#### [Reading passage]
Welsh coal mine active 1889-1988

Abercynon Colliery was a coal mine located in Abercynon, South Wales. It was opened in 1889 and closed in 1988.

==Development==
The colliery was developed at a cost of £270,000 from 1889, by the Dowlais Iron Company, to feed a new steel works in Cardiff. Initially known as the Dowlais Cardiff Colliery, the two shafts were sunk to the Nine Feet coal seam at depths of 740 yards (South - upcast) and 753 yards (North - downcast).

===Accidents===
Eighteen men lost their lives during development, including eight on 23 January 1893 and six on 9 September 1895. An underground haulage accident on 28 April 1906 cost the lives of five men.

==Production==
In 1903 the pit passed into the hands of Guest Keen and Nettlefolds Ltd, at which point it employed 2,502 men. By 1923 the colliery was producing from the Six Feet, Nine Feet and Upper Four Feet seams, employing 2,794 men. In 1931 it was taken over by Welsh Associated Collieries, who were absorbed into Powell Duffryn Company Ltd. in 1936.

#### [Tasks]
[1] Please check each statement against the Abercynon Colliery text. For each, answer yes or no and quote the words of the text that decide it.
(a) The colliery was first known as the Dowlais Cardiff Colliery.
(b) The North shaft was the upcast shaft.
(c) Guest Keen and Nettlefolds Ltd took over the pit in 1931.
[2] In the Abercynon Colliery text, what did it cost to develop the colliery?

#### [Provided data]
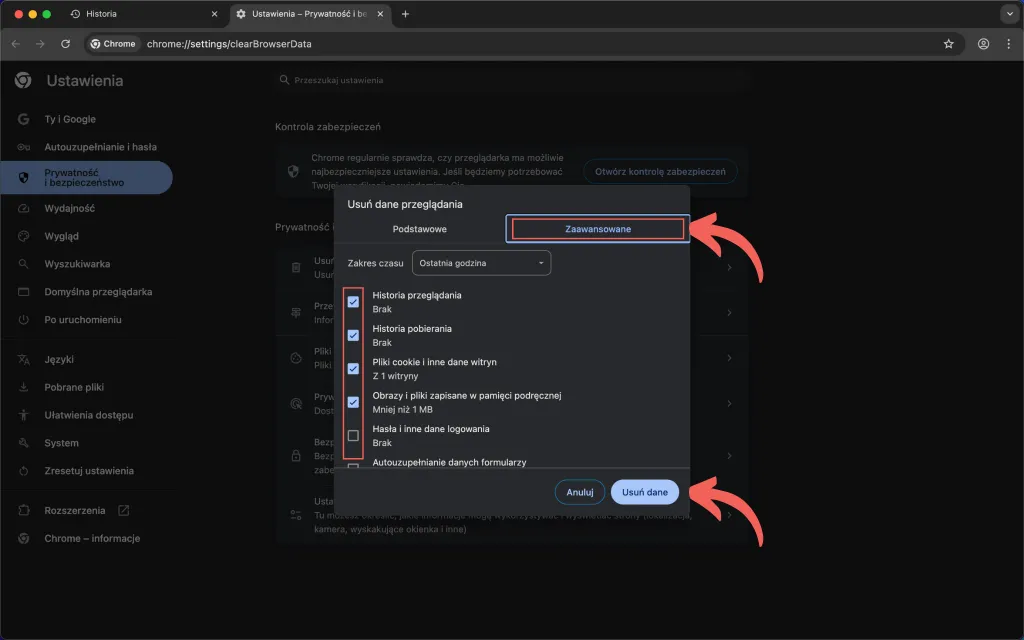Open Rozszerzenia via the puzzle-piece sidebar icon

(22, 510)
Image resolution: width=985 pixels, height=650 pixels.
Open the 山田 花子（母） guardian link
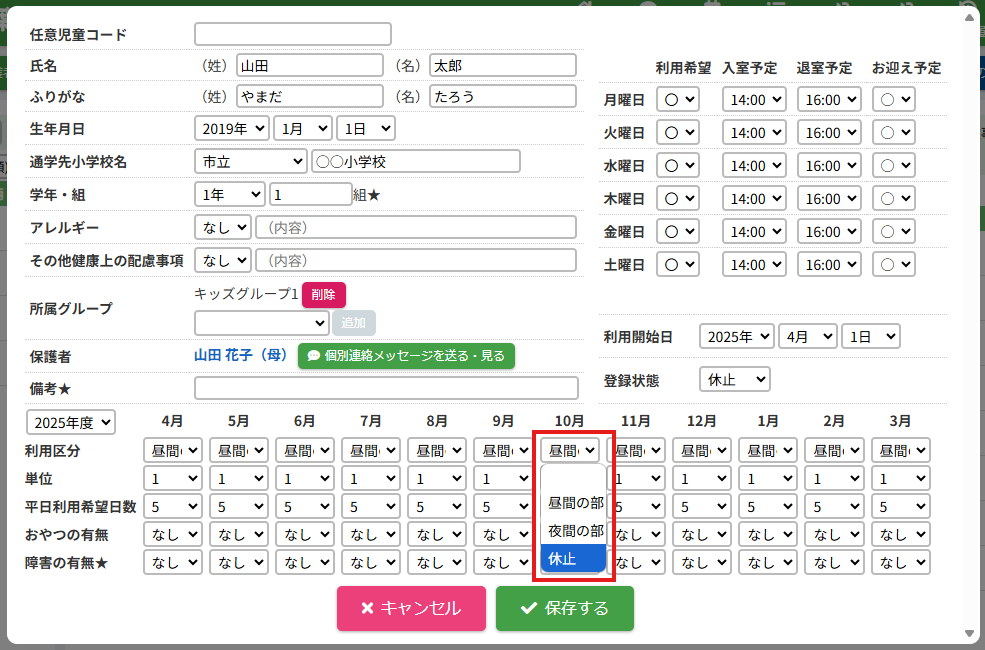click(241, 355)
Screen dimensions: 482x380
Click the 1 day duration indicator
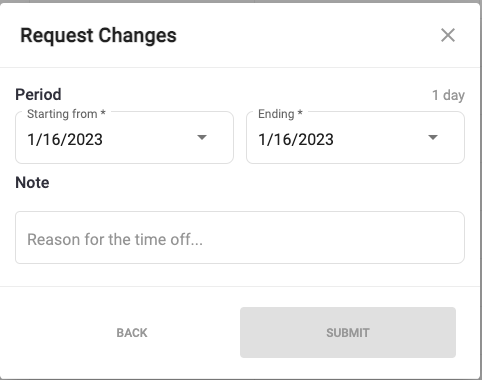click(x=448, y=95)
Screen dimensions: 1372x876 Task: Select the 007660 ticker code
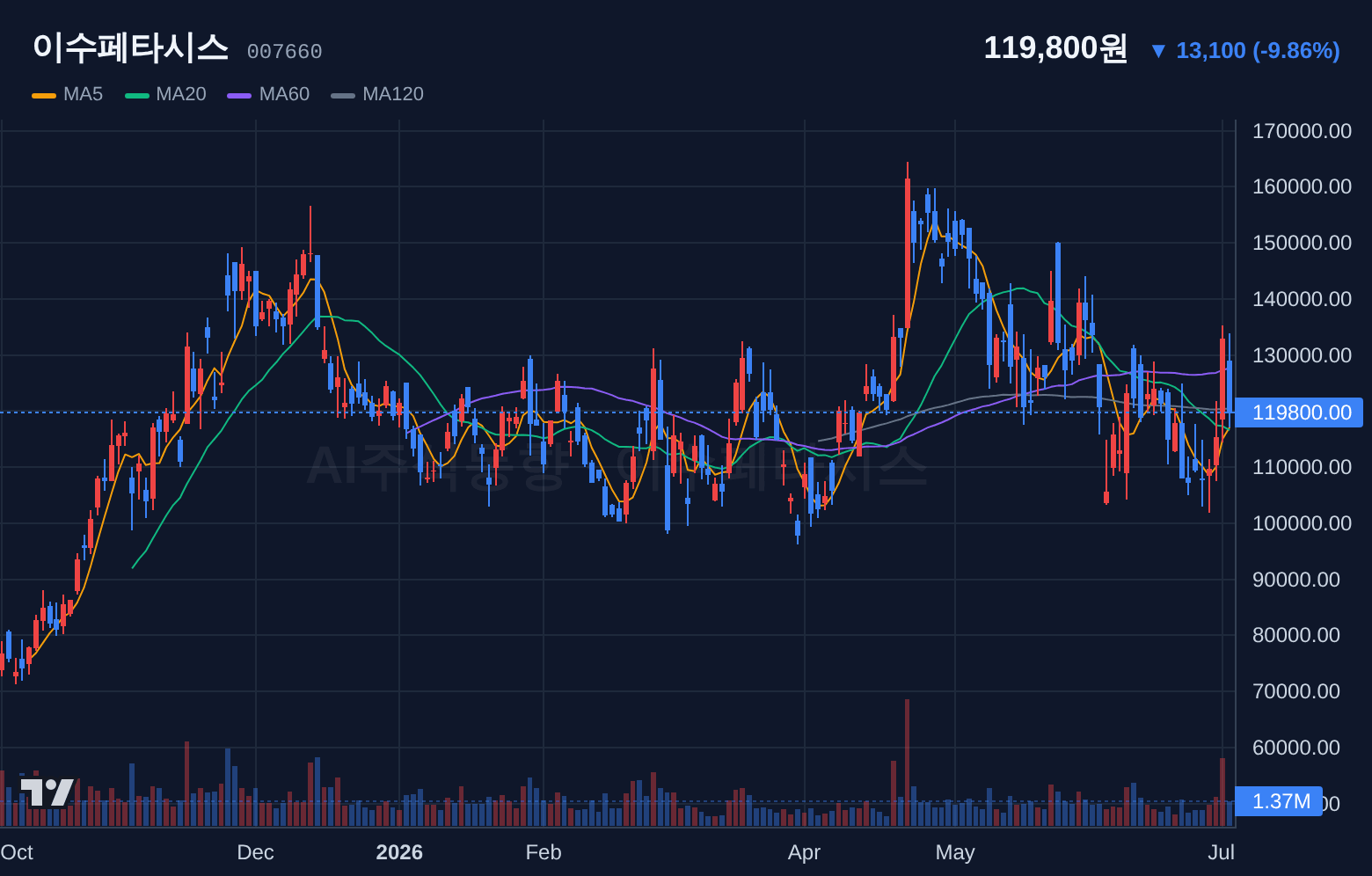(284, 52)
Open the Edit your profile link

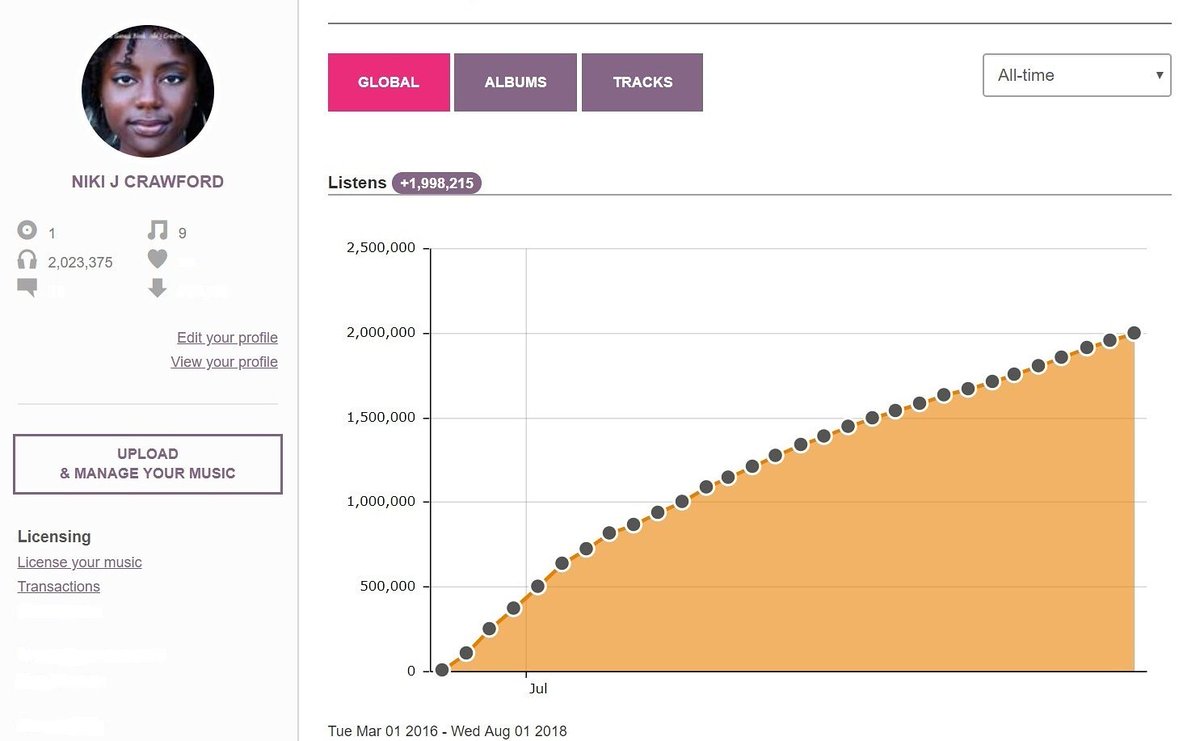click(x=227, y=338)
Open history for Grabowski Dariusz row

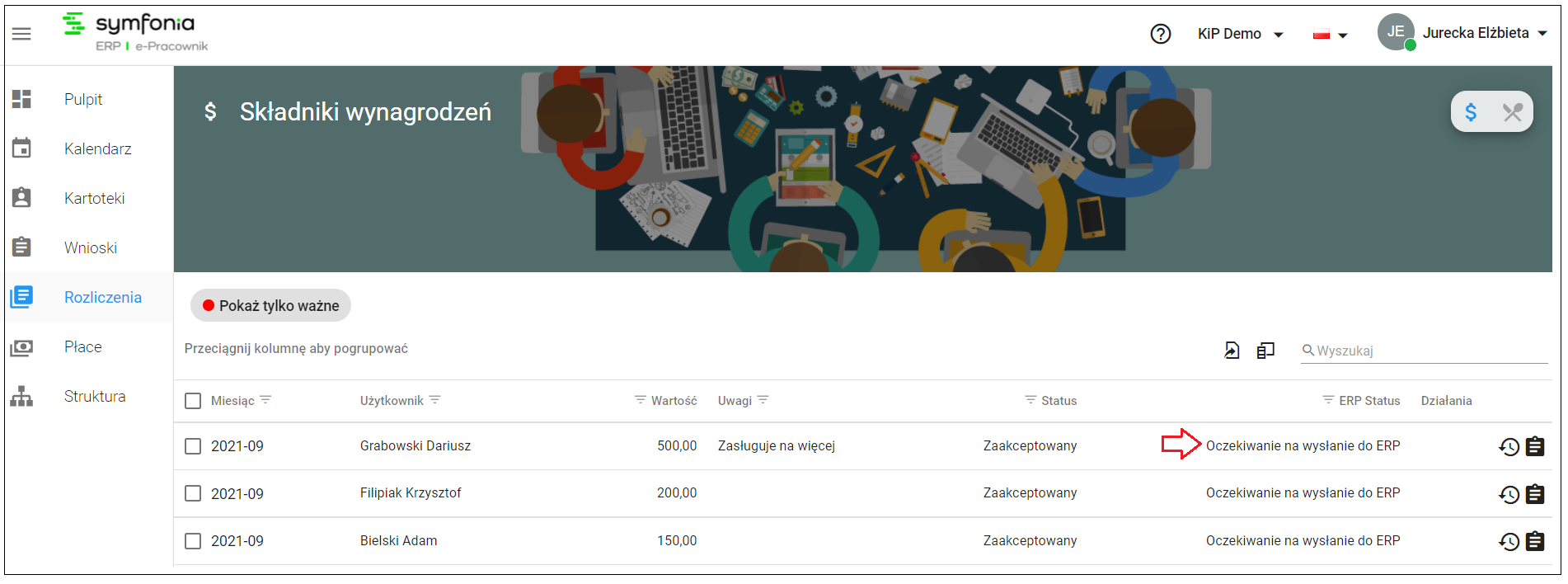pos(1509,446)
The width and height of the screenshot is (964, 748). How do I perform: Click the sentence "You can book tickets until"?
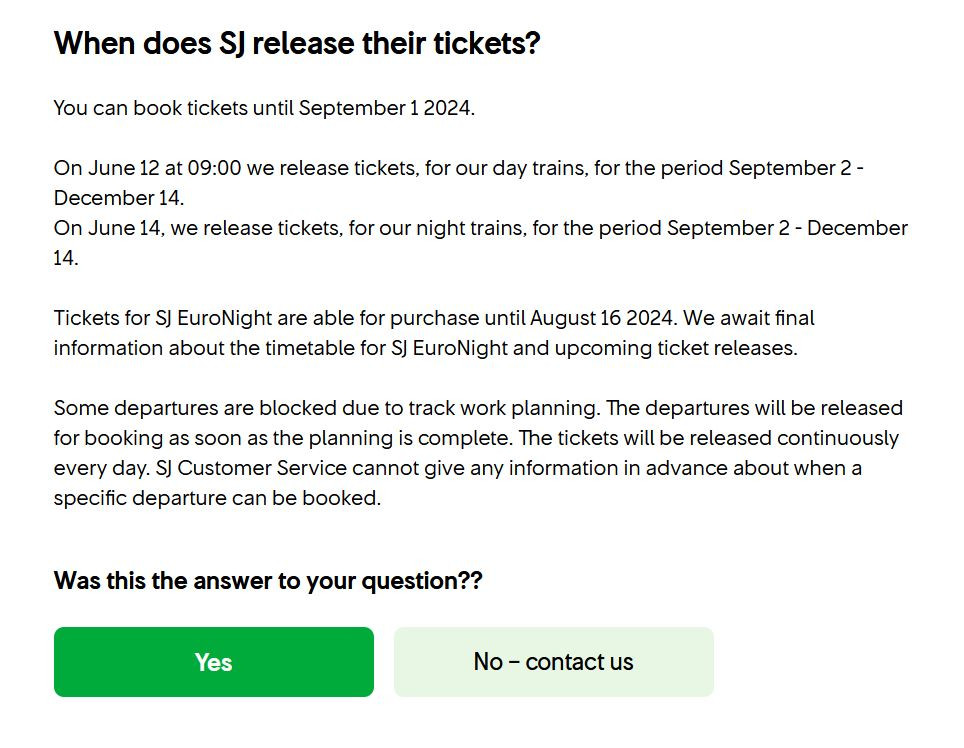(173, 108)
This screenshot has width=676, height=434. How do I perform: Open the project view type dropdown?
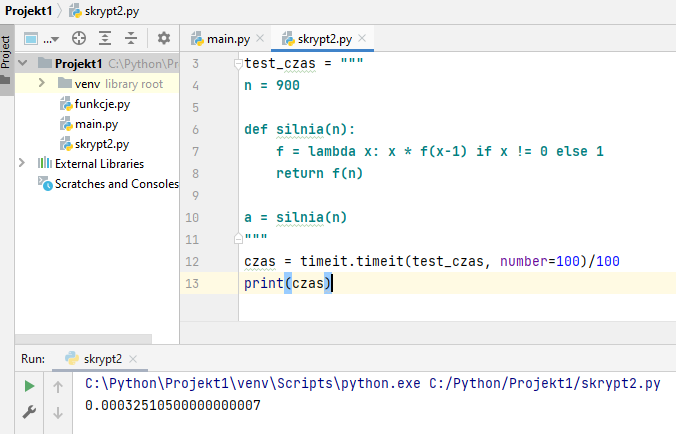click(x=41, y=39)
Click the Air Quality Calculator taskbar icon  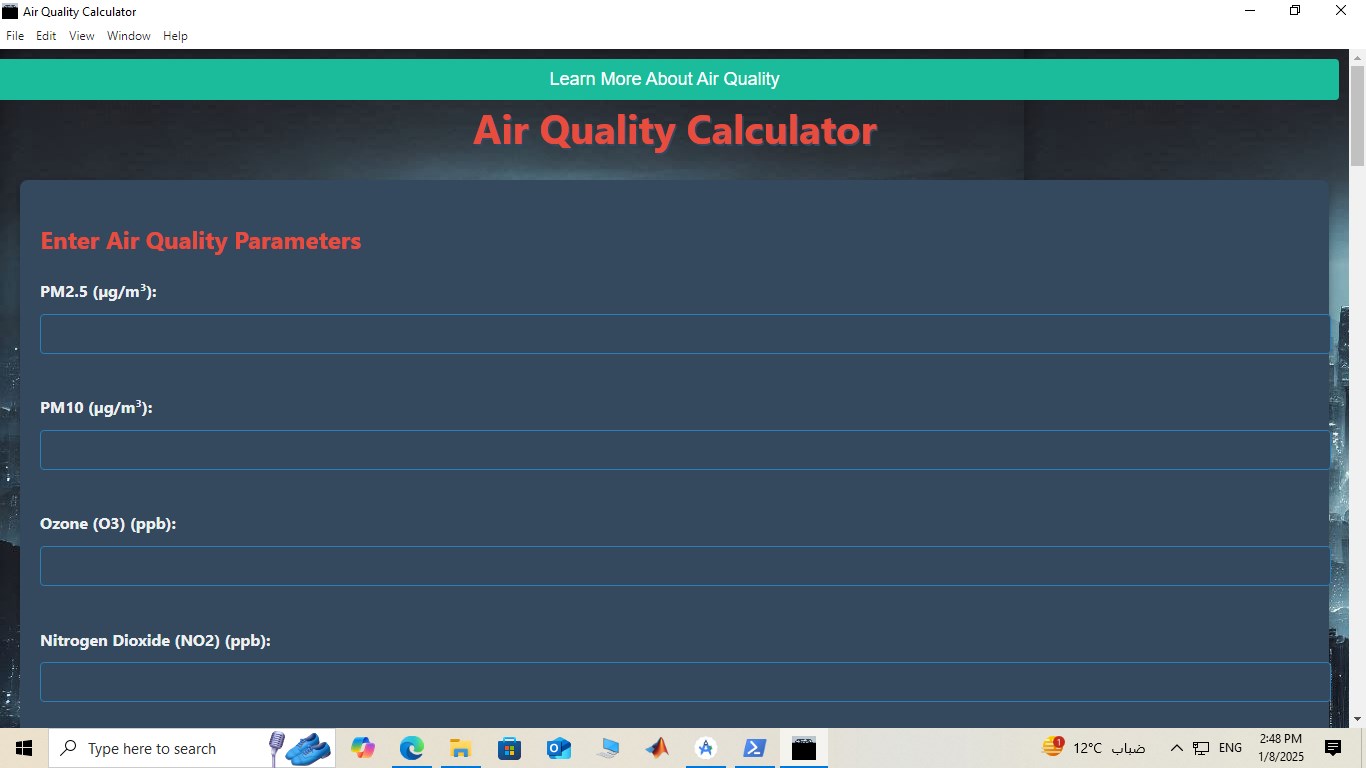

#### [Results for the exercise]
[1]
(a) Yes: "Initially known as the Dowlais Cardiff Colliery"
(b) No: "753 yards (North - downcast)"
(c) No: "In 1931 it was taken over by Welsh Associated Collieries"

[2] £270,000.